1. What level of access will you be giving to users?

By far, this is perhaps the most important decision that you and your team will ever have to make. First off, if you start out giving users “full control” and then water it down to something else you are going to be fighting a Braveheart style battle. My recommendation for getting started with SharePoint would be to create the following groups/roles:

a. Business Power user – I would take full control and strip out create subsites, create groups, manage permissions, etc.
b. Contributor (without delete) – same role as contributor but take away the ability to delete
c. Read-only/Visitor – out of the box
d. IT Support – somewhere in-between the Business Power user and Site Collection Admin/Full Control

The trick for the business power user would be to make that group the owner for the Contributor & Visitor groups to that the business can manage the membership for those groups.

2. Will you establish quotas or let SharePoint become a dumping ground?

Some may feel this falls under the “operations” category of their Governance plan, what you really need to figure out is how rapidly do you think your users are going to fill SharePoint up with content? Then even more importantly, do you want any sort of “governator” in place that helps stop a site collection from growing to the Microsoft supported 100 GB limit which generally is a real pain in the ass to support in case you ever have to backup/restore it. I personally strongly recommend quotas for the simple reason that they are conversation starters. When you put a limit on how big a site collection can grow, you will force a conversation when a user hits that limit. By having that conversation you can better understand how the business is leveraging the platform and consider any improvements to either your service or their processes.

Another important “quota” to consider is what is the maximum file size that you will allow to be uploaded into SharePoint. Keep in mind this is another one of those gems that Microsoft publishes the maximum is 2GB but in all practicality, the limit I would recommend would be no greater than 250 MB. Typically from what I’ve seen any file that is over 100 MB is typically not meant for collaborating on. It is usually a PowerPoint Deck with high resolution images where the original creator is not aware of compression technologies.

3. What type of Development/Customizations/3rd Party Tools will you support?

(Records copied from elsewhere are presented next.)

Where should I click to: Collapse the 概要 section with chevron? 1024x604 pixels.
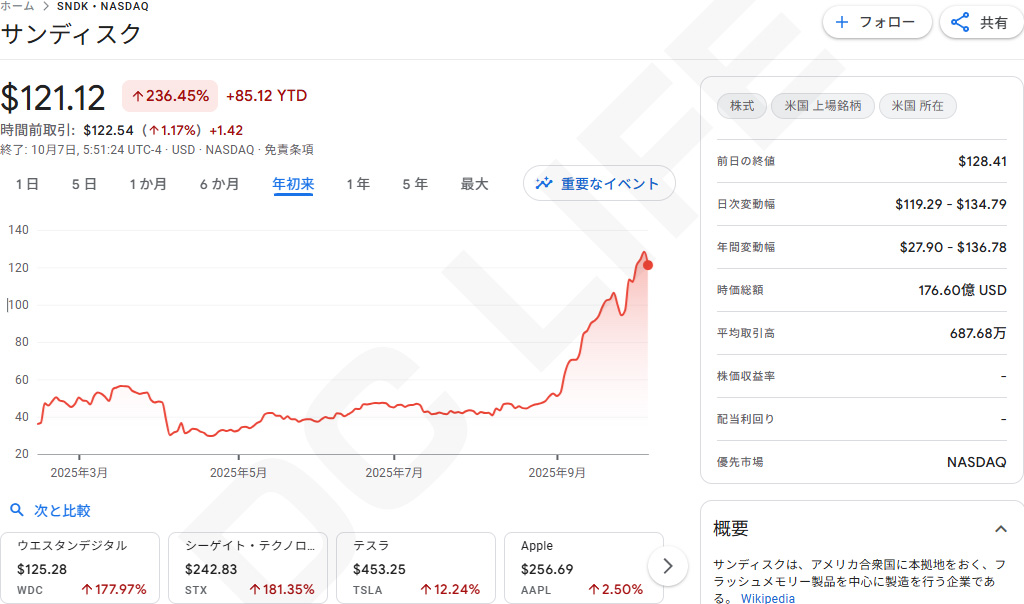(x=1000, y=528)
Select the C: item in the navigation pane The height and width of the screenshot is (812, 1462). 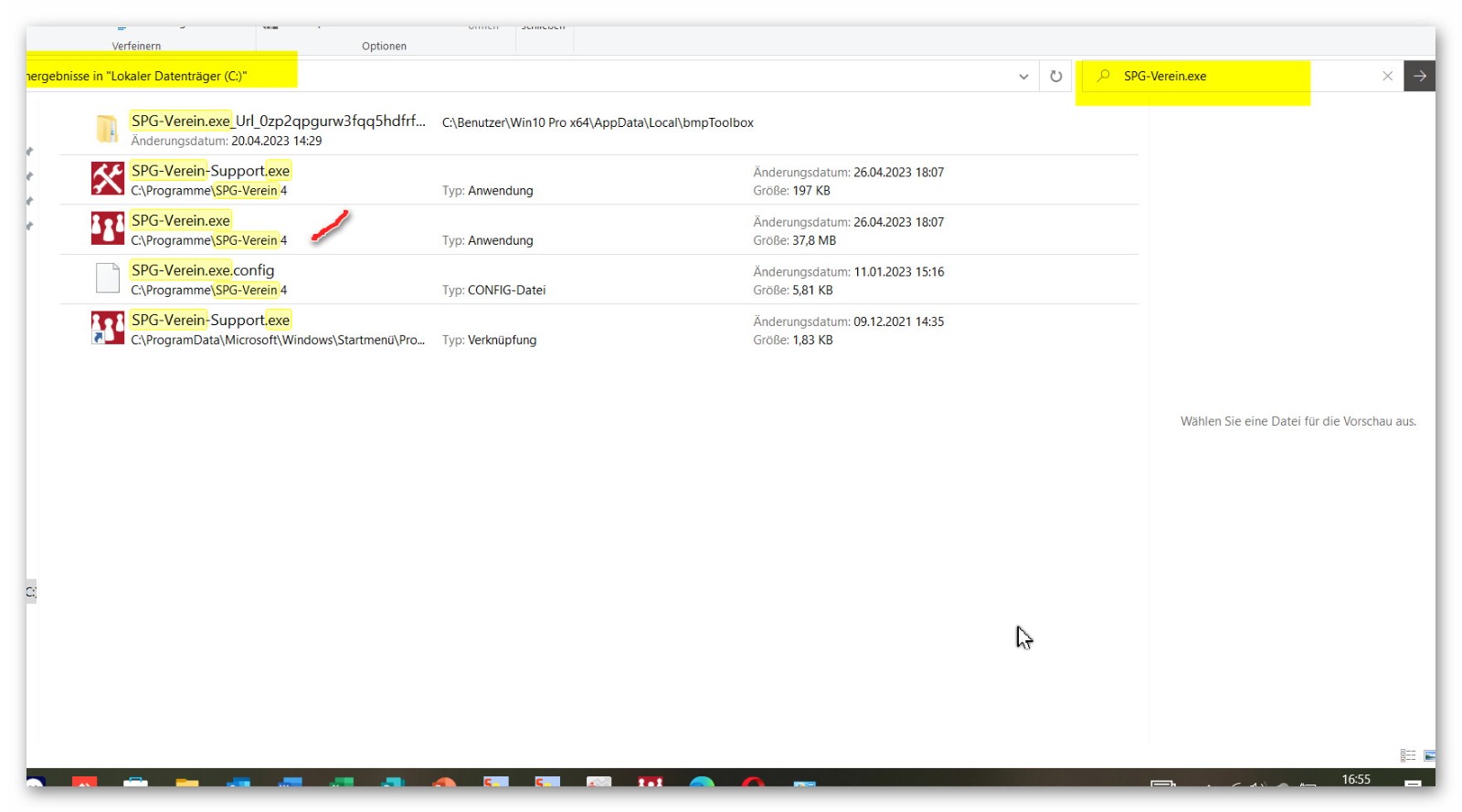30,592
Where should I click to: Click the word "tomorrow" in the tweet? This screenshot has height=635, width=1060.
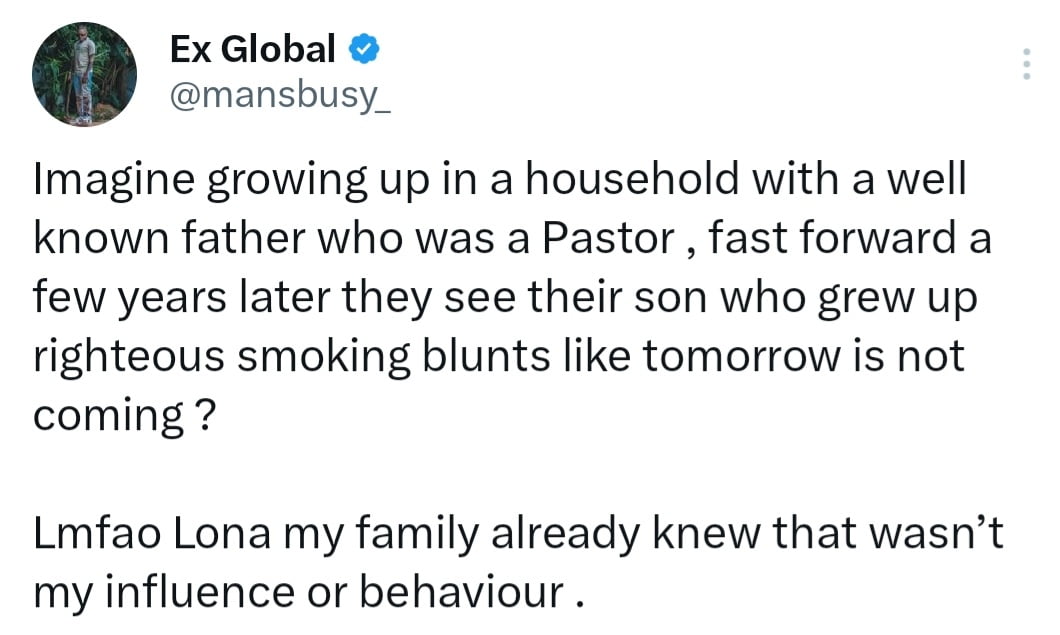[742, 357]
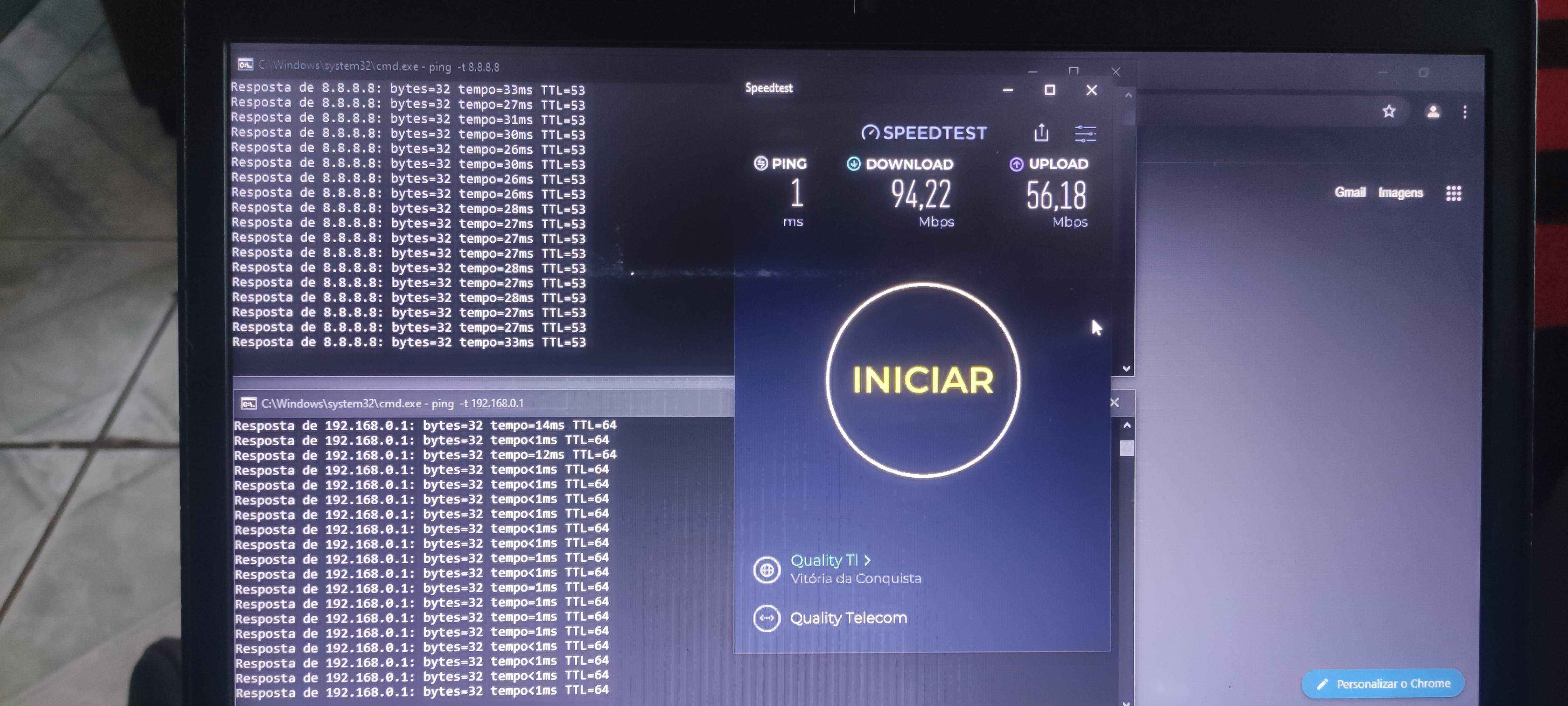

Perhaps one of the most comical parts of deploying SharePoint is that moment where you realize that you will often requires 2-3 ISV’s to help fill the gaps and make it usable in your enterprise. It is typically a few months after the finance folks finish patting themselves on the back after battling with Microsoft Licensing to get all the terms & conditions of your Enterprise Agreement all wrapped up. In addition to the ISV’s you are going to find yourself in a situation where pockets of users will want to customize SharePoint. At first it is a logo here or some fonts there, but eventually a user is going to have a “requirement” that SharePoint “does this”. That will be the moment when you get introduced to even more SharePoint “Experts”, your neighborhood friendly SharePoint Developers. If your environment is 2010 then you’ll need to guide them towards either Farm (GAC) or Sandbox solutions – or if in 2013 you’ll likely want to explore the new App model.

The number one piece of advice that I can give you is to try and establish your Development standards as a “use out of the box first” and visual studio developed solutions second, especially as you continue to grow your knowledge as to what SharePoint does provide as part of your multi-million dollar EA agreement. The one caveat that I want to say is throwing a bunch of javascript into a content editor webpart is not really leveraging out of the box. 🙂

The number two piece of advice I can give you is to do a snapshot of performance before/after you receive custom code from your development teams. I cannot count the number of times where I have received code from offshore that caused response time to double or triple.

I am sure there are people that can point out other “important” topics, but from my experience those are the top 3 that should be addressed early on in your governance discussions.